Con ordinanza n. 11692 del 5 maggio 2021 la Sezione Quinta della Corte di Cassazione (Pres. Bisogni, Rel. Catallozzi) torna a fare chiarezza circa l’aliquota IVA da applicarsi alle cessioni di moduli fotovoltaici in relazione ad una controversia sorta tra l’Amministrazione Finanziaria ed una società per azioni attiva nel settore delle soluzioni e dei dispositivi elettronici.
Nei fatti l’Agenzia delle Entrate proponeva ricorso per cassazione avverso la sentenza della CTR Lombardia che aveva confermato la sentenza di primo grado con la quale era stato annullato l’avviso di accertamento emesso per il recupero della maggiore IVA richiesta in relazione ad un’operazione di cessione di moduli fotovoltaici. In particolare il giudice di appello aveva ritenuto che sussistessero i presupposti per l’applicazione dell’aliquota IVA agevolata al 10 per cento prevista per gli impianti di produzione di energia elettrica da fonte solare-fotovoltaica (avuto riguardo alla riconducibilità del modulo fotovoltaico al concetto di impianto).

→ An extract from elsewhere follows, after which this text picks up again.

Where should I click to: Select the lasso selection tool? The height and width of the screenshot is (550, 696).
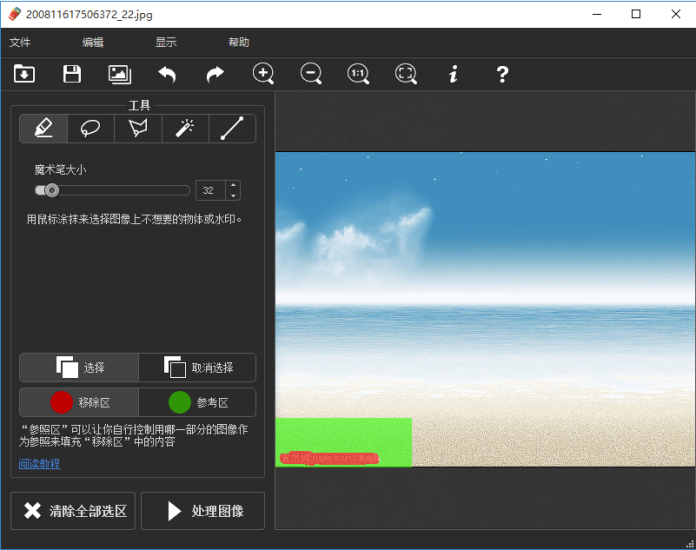[90, 129]
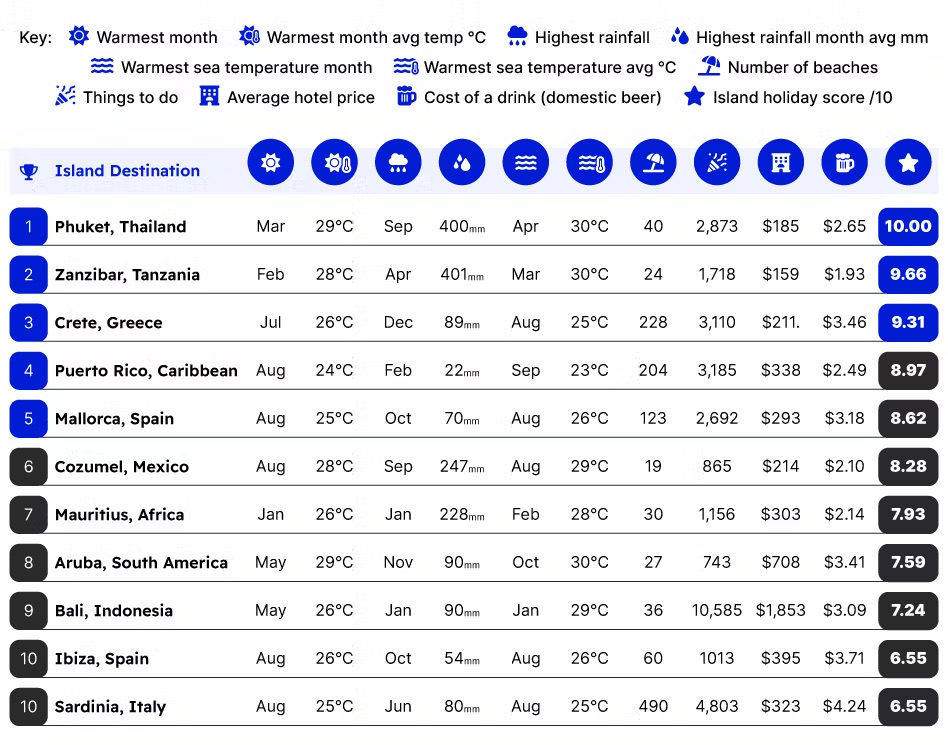
Task: Click Mallorca's 8.62 holiday score badge
Action: [x=908, y=419]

Come ricordato dai Giudici di Legittimità l’art. 16 del DPR 633/1972 nel fissare nella misura del 22 per cento della base imponibile dell’operazione l’aliquota dell’imposta sul valore aggiunto (comma primo) stabilisce anche la riduzione al dieci per cento per le operazioni che hanno per oggetto i beni e i servizi elencati nella allegata tabella A (comma secondo). Per quanto rilevante nel caso di specie tale tabella A, Parte III, al numero 127-quinquies, menziona, tra gli altri, gli “impianti di produzione e reti di distribuzione calore-energia e di energia elettrica da fonte solare-fotovoltaica ed eolica”; mentre al successivo numero 127-sexies ammette all’aliquota agevolata “i beni, escluse materie prime e semi lavorate, forniti per la costruzione delle opere, degli impianti e degli edifici di cui al numero 127-quínquies”.
La Corte, richiamando precedenti pronunce giurisprudenziali, ha chiarito come l’interpretazione letterale e sistematica delle citate disposizioni debba condurre a ritenere che: la prima fattispecie trova applicazione a tutte le cessioni che hanno per oggetto impianti idonei a produrre calore energia, indipendentemente dalle caratteristiche intrinseche degli impianti stessi (cfr. Cass. n. 7788/2019); la seconda fattispecie interessa le sole cessioni dei componenti finiti di impianti, a condizione che siano concretamente utilizzati per l’installazione o la costruzione dell’impianto (cfr., altresì, sul punto, Cass. n. 30138/2019). In particolare la richiamata sentenza n. 30138 del 2019 ha evidenziato che il regime agevolativo previsto dal n. 127 sexies richieda unicamente che i componenti finiti siano concretamente adoperati per la realizzazione dell’impianto, dell’opera o dell’edificio, senza che rilevi (contrariamente a quanto sostenuto dall’Ufficio) la qualità del soggetto beneficiario ovvero il suo ruolo nella fase di commercializzazione del bene e l’immediatezza dell’utilizzo nella realizzazione dell’impianto.
Respinto il ricorso dell’Agenzia, i Giudici di Legittimità, in ragione dei suesposti principi di diritto, hanno dunque stabilito che l’agevolazione prevista dal n. 127-sexies possa essere negata solo qualora non vi sia prova della destinazione dei beni ceduti alla realizzazione di impianti di produzione di energia elettrica rinnovabile (circostanza di fatto non contestata nel caso di specie dall’Amministrazione).